**Stored data**.
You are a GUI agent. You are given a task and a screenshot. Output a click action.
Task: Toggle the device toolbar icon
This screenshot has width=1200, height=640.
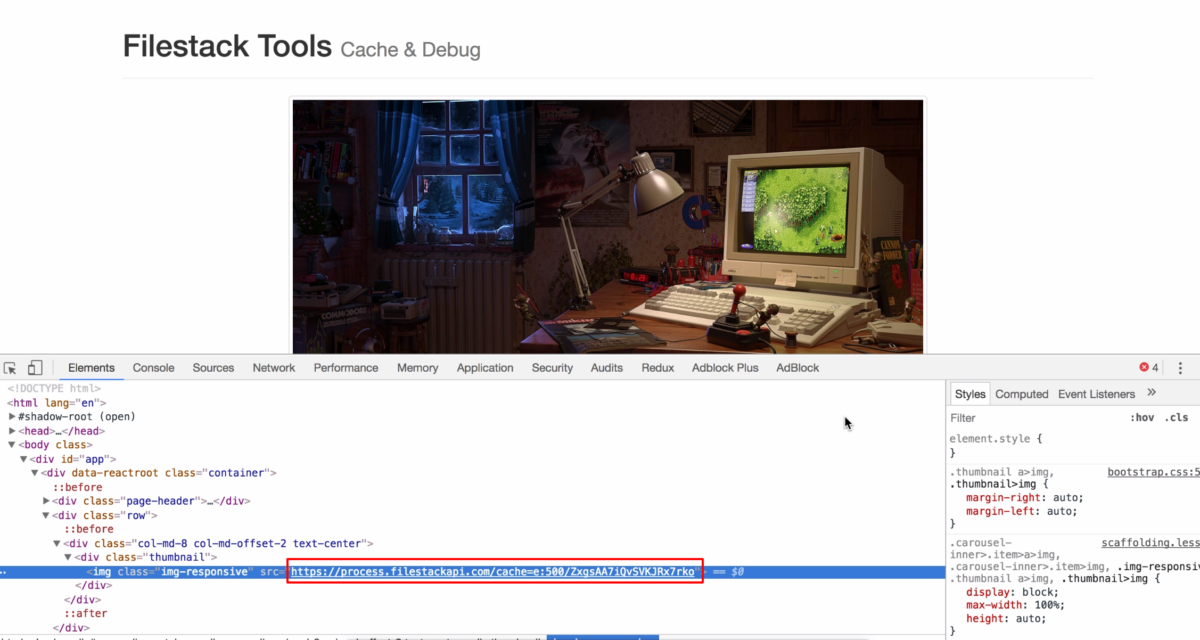coord(35,367)
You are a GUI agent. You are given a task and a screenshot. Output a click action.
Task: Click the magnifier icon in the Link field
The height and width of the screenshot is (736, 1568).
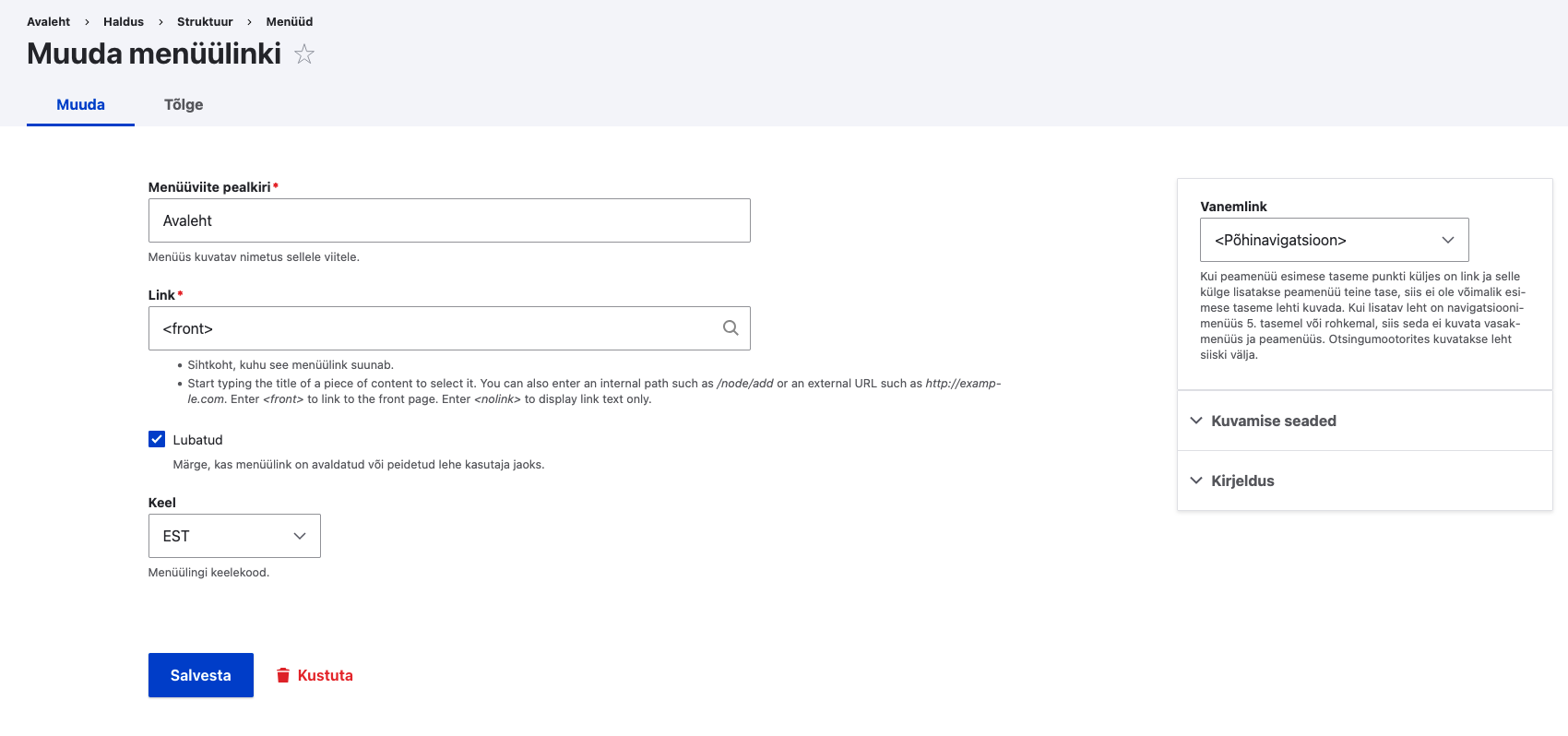731,328
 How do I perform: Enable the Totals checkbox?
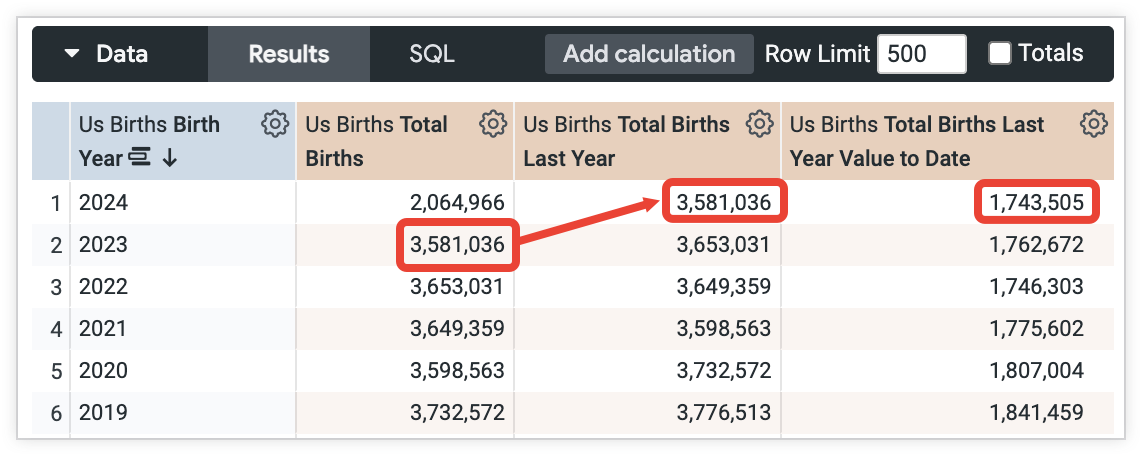(999, 54)
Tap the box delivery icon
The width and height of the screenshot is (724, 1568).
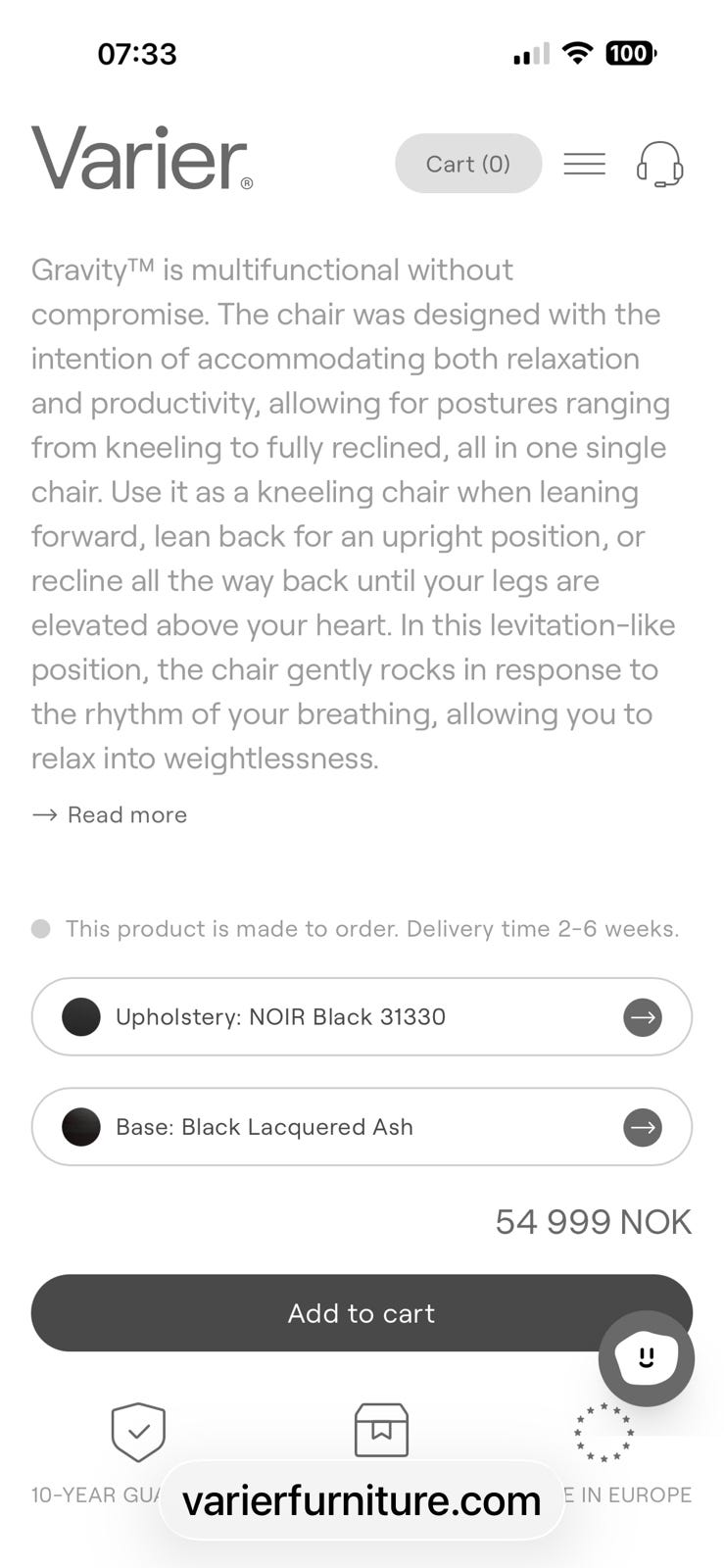(x=381, y=1430)
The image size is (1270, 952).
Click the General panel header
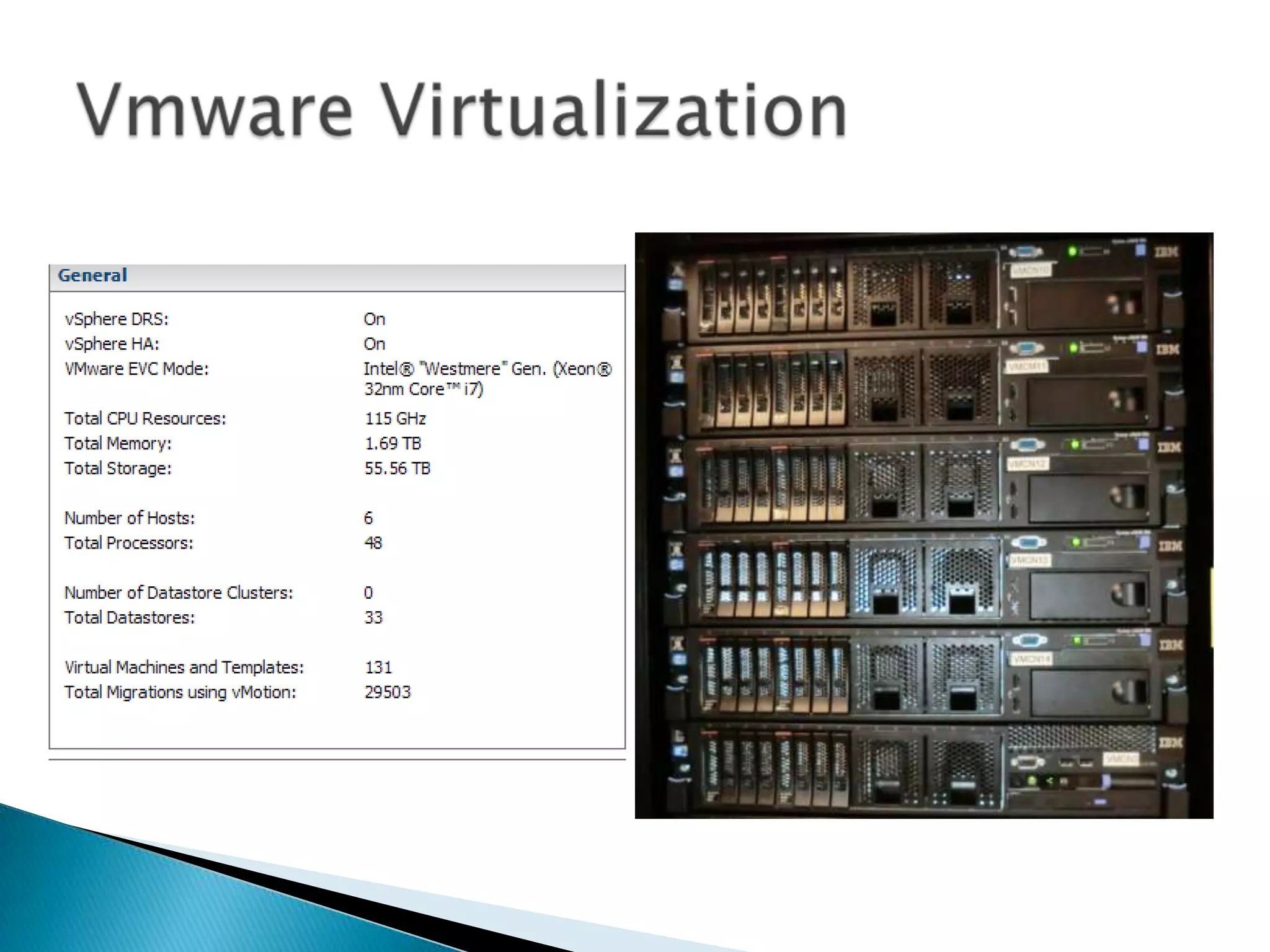point(92,276)
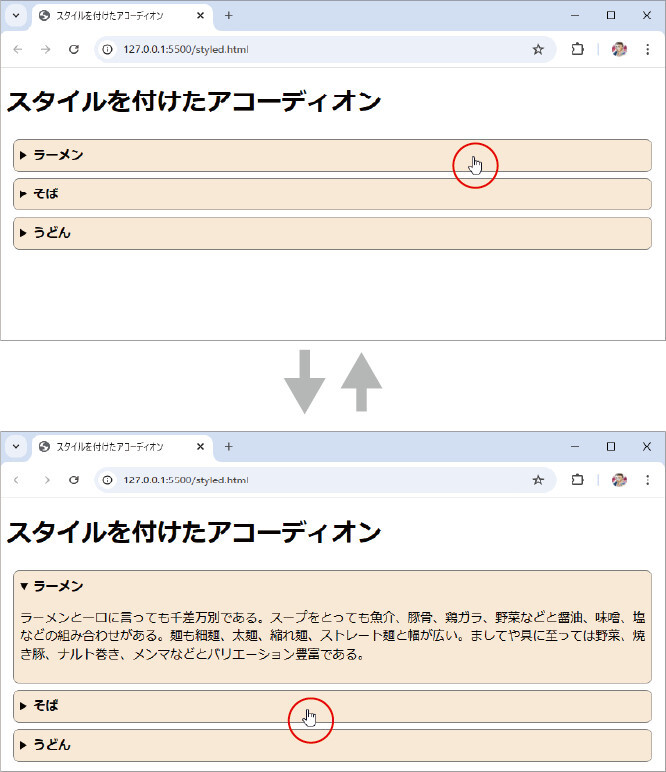Viewport: 666px width, 772px height.
Task: Open tab search chevron in the upper window
Action: coord(16,16)
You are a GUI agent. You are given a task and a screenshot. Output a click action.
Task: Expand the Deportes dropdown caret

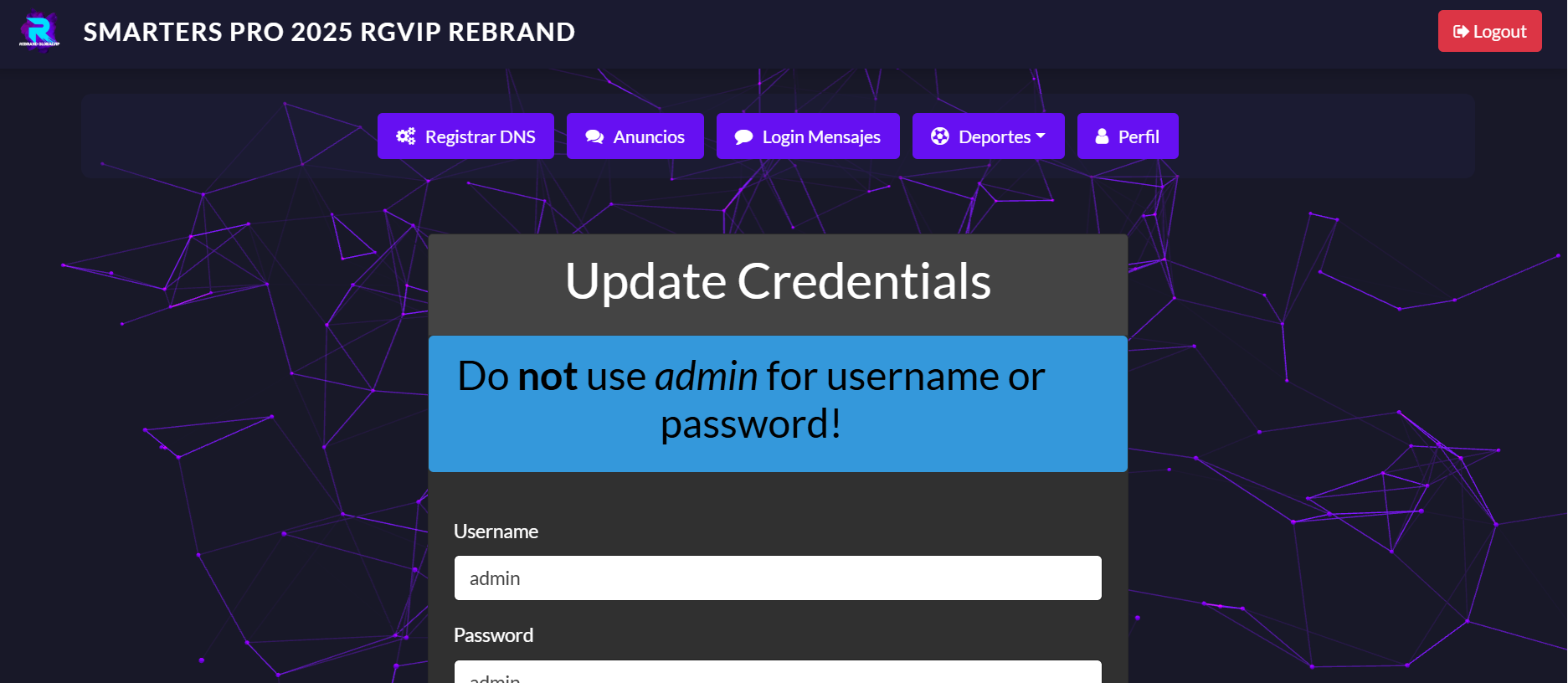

**The task**.
Counting the line with "Click the General panel header" and the last line of the data above, transcribe those two lines and every line between them exactly, without the pictures.

**Answer to the problem**.
Click the General panel header
point(92,276)
Viewport: 666px width, 772px height.
Task: Open tab search chevron in the upper window
Action: coord(16,16)
You are a GUI agent. You are given a task and a screenshot. Output a click action.
Task: Expand the Deportes dropdown caret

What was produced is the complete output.